─── SOURCE INFORMATION

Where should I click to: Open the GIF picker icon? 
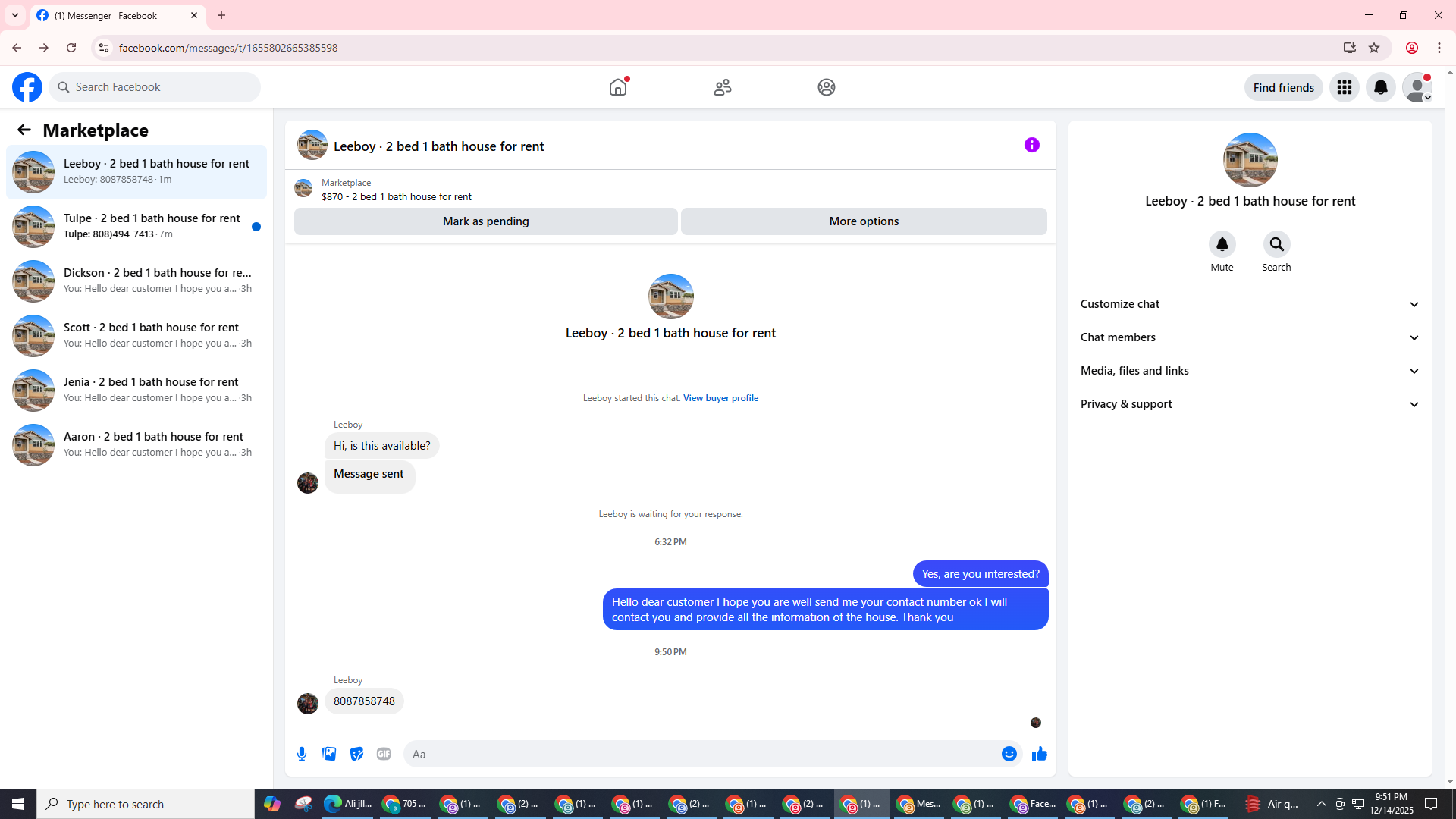384,754
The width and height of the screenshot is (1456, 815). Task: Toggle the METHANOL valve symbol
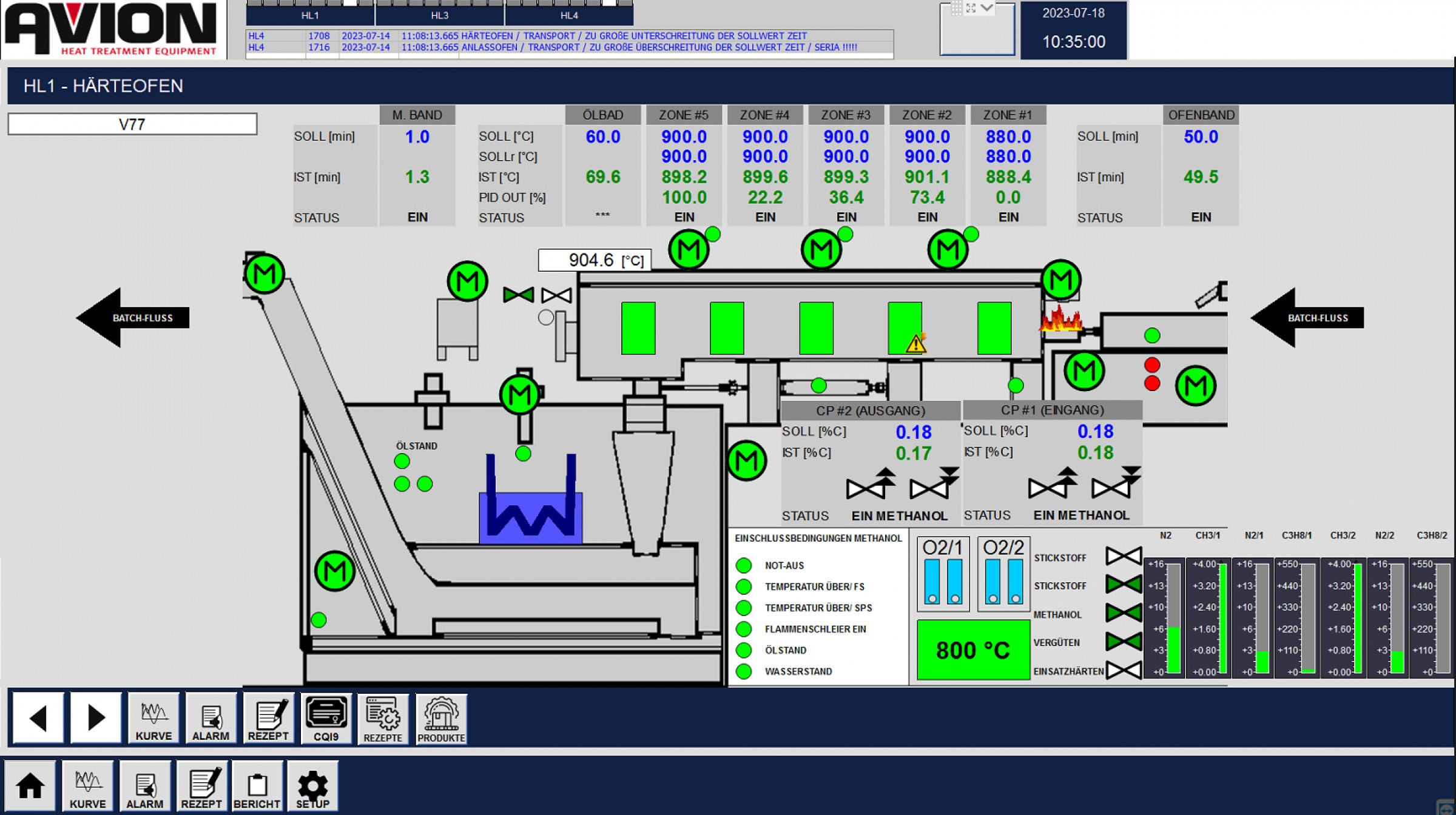tap(1123, 613)
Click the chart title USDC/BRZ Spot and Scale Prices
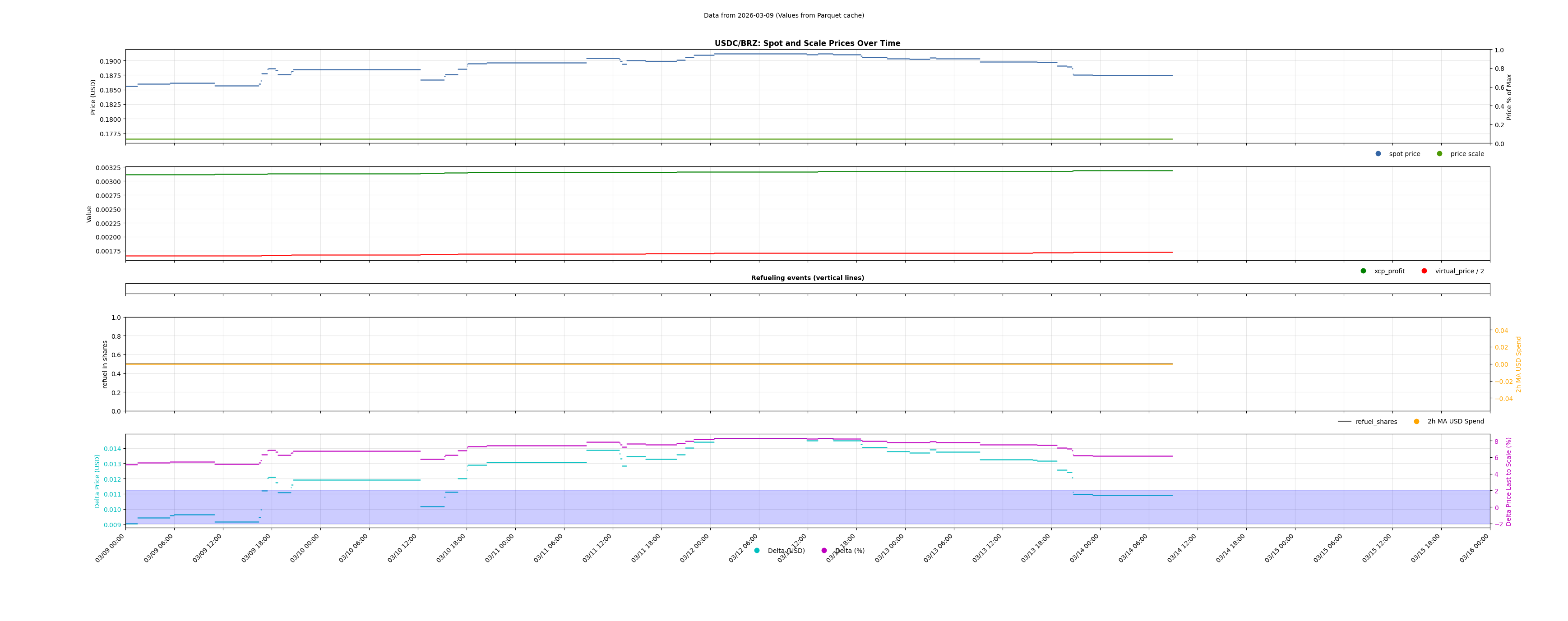Viewport: 1568px width, 621px height. 807,43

──────

• [EXERCISE DETAILS]:
Leave nothing out but the pictures when transcribing the records.

• [SOLVED EXERCISE]:
Where should I click to: Open the GIF picker icon? 
384,754
The width and height of the screenshot is (1456, 815). Task: Toggle the METHANOL valve symbol
tap(1123, 613)
Click the chart title USDC/BRZ Spot and Scale Prices
Viewport: 1568px width, 621px height. 807,43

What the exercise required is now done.